Deep RL Bootcamp - Hackathon

Results from Pascal Sager


Navigation

Conclusion

Possible Improvements and next Steps

I investigated the environment at the beginning and decided to use model-free RL algorithms. These can be divided into three categories:

  • Q-Learning
  • Policy Optimization
  • Hybrid between Q-Learning and Policy-Optimization

I was able to complete one Q-learning algorithm (DQN) and two policy algorithms (A2C, PPO). I started with a hybrid of both methods (DDPG), but did not finish in time.

DQN

DQN worked very well. This is due to the sample efficiency of the algorithm. But the result was a bit unstable. However, this is also due to the fact that I deliberately optimized to achieve the 200 points as fast as possible. Therefore I have been willing to accept this instability. In an industrial application, however, this would probably not be optimal and it should rather be optimized for a somewhat slower but more stable solution. I have done some experiments for DQN. However, I could not tune the hyperparameters in this short time. I think if sweeps were done, the result could be further improved. Additional parameters like the batch size should also be considered in a further tuning.

PPO

After implementing DQN, I implemented the first policy optimization algorithm with PPO. It learns the policy directly and is therefore more stable but less sample efficient. This has been reflected in the results: The reward increases slowly but constantly. Even over a very long period of 4.5h the reward remains constant. As with DQN, sweeps should also be performed for PPO.

A2C

PPO achieved a very stable result, but it took much more time than DQN. I did not know if this is due to the algorithm, the implementation or if this is a “property” of Policy Optimization algorithms. Policy algorithms tend to be very stable but less sample efficient. Since I could not optimize PPO to reach the 200 points faster I tried A2C.

I was a little lucky with A2C. Under normal circumstances, A2C was also very stable. But since it doesn’t have clipping like PPO, it can become unstable more easily. Due to this instability, certain parameters let the reward fast increase to a reward >200 points (for a few hundred episodes). This reward could then not be kept over a longer time like with PPO. Thus I could show that policy optimization methods can also win the game quickly. In the “normal” setup, however, A2C is also very stable and then has a little longer to win the game.

DDPG

Unfortunately, the algorithm is not yet fully implemented.

Personal Conclusion / Feeling

Personally, I think that I have achieved a very good result in this short time. Not only did I win the game, but I also achieved the 200 points in a very good time. Nevertheless, there is of course a lot of potential for improvement.

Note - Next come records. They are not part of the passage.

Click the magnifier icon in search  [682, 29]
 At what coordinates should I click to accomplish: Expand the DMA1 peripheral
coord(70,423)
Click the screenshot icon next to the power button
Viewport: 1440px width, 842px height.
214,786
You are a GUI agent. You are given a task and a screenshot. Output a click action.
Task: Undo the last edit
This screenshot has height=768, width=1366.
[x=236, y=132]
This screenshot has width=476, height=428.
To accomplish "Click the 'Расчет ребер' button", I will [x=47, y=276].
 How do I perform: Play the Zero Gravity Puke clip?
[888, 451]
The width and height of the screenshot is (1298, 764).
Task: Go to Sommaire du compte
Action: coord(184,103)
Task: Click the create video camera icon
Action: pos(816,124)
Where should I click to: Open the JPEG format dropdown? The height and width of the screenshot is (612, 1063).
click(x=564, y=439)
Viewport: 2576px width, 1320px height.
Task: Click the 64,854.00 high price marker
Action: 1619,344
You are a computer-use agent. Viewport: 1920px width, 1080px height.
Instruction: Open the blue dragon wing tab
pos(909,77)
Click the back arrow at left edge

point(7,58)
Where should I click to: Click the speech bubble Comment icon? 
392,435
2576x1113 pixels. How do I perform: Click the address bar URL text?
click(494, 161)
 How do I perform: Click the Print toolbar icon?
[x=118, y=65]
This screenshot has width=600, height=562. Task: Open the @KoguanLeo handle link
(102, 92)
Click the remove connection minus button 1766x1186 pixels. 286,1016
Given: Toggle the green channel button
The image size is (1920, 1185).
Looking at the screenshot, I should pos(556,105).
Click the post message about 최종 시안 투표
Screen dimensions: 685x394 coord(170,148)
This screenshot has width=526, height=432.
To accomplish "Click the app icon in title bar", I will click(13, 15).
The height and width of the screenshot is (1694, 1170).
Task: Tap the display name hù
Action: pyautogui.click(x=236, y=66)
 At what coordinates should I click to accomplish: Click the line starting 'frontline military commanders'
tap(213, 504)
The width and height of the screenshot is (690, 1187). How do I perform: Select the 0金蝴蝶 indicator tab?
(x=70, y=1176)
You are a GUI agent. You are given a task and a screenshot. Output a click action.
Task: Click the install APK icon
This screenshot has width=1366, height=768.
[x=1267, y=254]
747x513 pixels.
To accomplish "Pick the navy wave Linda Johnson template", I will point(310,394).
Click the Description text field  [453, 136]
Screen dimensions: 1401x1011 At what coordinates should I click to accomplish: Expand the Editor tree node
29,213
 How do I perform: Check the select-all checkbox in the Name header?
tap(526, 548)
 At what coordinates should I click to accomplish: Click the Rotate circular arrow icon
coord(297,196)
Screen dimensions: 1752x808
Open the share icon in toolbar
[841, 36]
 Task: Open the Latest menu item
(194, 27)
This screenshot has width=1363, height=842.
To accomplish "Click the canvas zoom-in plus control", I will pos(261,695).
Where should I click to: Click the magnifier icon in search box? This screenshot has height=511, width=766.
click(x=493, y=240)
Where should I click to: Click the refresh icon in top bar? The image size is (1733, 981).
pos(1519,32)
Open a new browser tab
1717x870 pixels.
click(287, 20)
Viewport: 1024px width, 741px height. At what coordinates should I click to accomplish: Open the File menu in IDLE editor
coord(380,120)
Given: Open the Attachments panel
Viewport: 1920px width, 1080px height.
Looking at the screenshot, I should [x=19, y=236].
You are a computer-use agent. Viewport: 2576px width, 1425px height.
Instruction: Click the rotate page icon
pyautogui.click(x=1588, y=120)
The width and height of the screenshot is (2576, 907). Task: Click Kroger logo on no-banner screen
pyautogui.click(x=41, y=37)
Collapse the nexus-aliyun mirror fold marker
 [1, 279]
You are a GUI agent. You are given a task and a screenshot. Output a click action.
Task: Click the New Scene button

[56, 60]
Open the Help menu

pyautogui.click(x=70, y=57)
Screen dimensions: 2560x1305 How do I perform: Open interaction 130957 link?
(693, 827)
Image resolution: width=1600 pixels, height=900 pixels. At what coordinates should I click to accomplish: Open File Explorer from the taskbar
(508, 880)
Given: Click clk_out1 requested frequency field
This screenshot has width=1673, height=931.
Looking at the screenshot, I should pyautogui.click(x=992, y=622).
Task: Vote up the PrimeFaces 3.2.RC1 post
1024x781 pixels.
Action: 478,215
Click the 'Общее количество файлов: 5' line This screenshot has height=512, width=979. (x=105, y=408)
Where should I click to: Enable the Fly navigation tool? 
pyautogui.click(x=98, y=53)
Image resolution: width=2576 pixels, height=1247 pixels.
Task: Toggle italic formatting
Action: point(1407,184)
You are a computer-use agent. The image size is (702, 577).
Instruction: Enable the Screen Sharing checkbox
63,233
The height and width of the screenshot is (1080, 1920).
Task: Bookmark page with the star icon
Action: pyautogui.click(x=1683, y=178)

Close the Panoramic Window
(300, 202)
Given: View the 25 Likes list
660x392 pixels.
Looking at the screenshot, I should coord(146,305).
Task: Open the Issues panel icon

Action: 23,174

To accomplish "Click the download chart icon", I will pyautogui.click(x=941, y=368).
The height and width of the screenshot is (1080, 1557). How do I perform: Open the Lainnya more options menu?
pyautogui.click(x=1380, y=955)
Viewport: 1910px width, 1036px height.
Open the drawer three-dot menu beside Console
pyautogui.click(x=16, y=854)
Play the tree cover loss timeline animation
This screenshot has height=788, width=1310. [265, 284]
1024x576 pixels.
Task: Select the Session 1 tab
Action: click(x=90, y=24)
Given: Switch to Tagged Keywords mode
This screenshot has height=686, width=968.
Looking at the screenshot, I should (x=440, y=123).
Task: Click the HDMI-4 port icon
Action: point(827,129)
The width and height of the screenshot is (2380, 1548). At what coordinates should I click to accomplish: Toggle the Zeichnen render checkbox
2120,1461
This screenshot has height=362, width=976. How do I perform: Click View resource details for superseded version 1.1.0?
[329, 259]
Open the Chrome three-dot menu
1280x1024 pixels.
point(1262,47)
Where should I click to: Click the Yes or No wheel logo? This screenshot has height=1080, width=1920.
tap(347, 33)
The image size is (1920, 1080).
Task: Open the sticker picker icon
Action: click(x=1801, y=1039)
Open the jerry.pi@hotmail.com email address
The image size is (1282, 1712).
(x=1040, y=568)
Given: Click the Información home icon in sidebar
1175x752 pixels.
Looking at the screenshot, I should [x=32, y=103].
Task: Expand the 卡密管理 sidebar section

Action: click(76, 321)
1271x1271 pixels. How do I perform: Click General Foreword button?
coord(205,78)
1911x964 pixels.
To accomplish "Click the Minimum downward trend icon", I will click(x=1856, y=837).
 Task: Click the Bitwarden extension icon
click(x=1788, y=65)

However, I think that this is normal for a hackathon. No perfect solution can be expected within 56h. From a software point of view, the structure should certainly be improved. Also, much more experimentation could be done to further improve the performance. Overall, I think my procedure was very good. I approached the problems in a very structured way and achieved good results. However, this hackathon also showed me my limits. I worked at least 15h+ every day and only took about 1.5h break. This hackathon setup was pushing me as I wanted to get a good result. I think I succeeded and I am happy about that.